START Text section
The revised SLP scheme, which started to come into force last month, is the result of agreement between UKPIA, the Tank Storage Association and the FTA (Freight Transport Association), which is administering the programme. "We're in a transition period at the moment," says Davidson. "The new arrangements are being implemented in stages."
Note: tankers transporting diesel, central heating oil, kerosene and aviation spirit all fall within scope, alongside petrol tankers. However, tanker fleets getting to grips with the new SLP arrangements will doubtless be relieved to learn that no significant changes to ADR (European Agreement concerning the International Carriage of Dangerous Goods by Road) are in the offing. They have been busy enough in recent months, not only with the SLP changes, but also arranging the annual training their drivers require to retain the new Petroleum Driver's Passport (PDP).
END Text section
Carry on the passage about the revised SLP scheme for fuel tanker fleets, picking up right after its final sentence.
START Extracted material
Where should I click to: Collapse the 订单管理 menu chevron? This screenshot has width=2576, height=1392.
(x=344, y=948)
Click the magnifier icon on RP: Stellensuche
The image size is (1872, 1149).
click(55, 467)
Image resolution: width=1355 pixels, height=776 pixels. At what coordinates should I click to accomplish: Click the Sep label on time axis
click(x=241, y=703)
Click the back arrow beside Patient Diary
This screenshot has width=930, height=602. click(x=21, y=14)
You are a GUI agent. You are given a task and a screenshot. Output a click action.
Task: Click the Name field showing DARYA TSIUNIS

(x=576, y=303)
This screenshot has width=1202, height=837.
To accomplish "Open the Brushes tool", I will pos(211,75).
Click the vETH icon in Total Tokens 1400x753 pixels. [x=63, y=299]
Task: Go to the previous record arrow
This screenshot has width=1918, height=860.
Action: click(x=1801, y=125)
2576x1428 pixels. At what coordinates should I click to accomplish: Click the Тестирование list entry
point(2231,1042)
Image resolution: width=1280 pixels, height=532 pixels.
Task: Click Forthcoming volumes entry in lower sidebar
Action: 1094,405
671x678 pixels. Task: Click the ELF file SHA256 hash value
END Extracted material
> _Answer_
"This involves a classroom session with a written, multiple-choice exam and a practical assessment that includes driving, loading and unloading," says Darragh McGrath, health, safety and training manager at Norbert Dentressangle Tankers. The practical assessment is carried out during the individual's normal working duties, and the aim is for all PDP holders to have comparable knowledge and competence. A dedicated website has been set up at www.pdpassport.com.
Meanwhile, the Scottish Qualifications Authority (SQA) has been appointed by the Downstream Oil Industry Distribution Forum to run the PDP scheme on its behalf. SQA already manages the ADR scheme. A PDP lasts for five years. Tanker drivers who have not obtained one by 1 January 2015 will not be able to take their vehicles into terminals. "Approximately 6,000 drivers who regularly do so have been logged and the scheme is on track to have covered this number by January," says SQA head of specialist awards Sue Macfarlane.
It may be possible for the training to count towards the Driver's Certificate of Professional Conference if the course and training centre are approved by JAUPT, the Joint Approvals Unit for Periodic Training. "For example the PDP classroom session could be built into a normal seven-hour CPC training session," McGrath says. It is also worth noting that the PDP is not solely required by drivers of petrol tankers. Anybody who transports diesel, central heating oil, kerosene or aviation spirit will need one, too.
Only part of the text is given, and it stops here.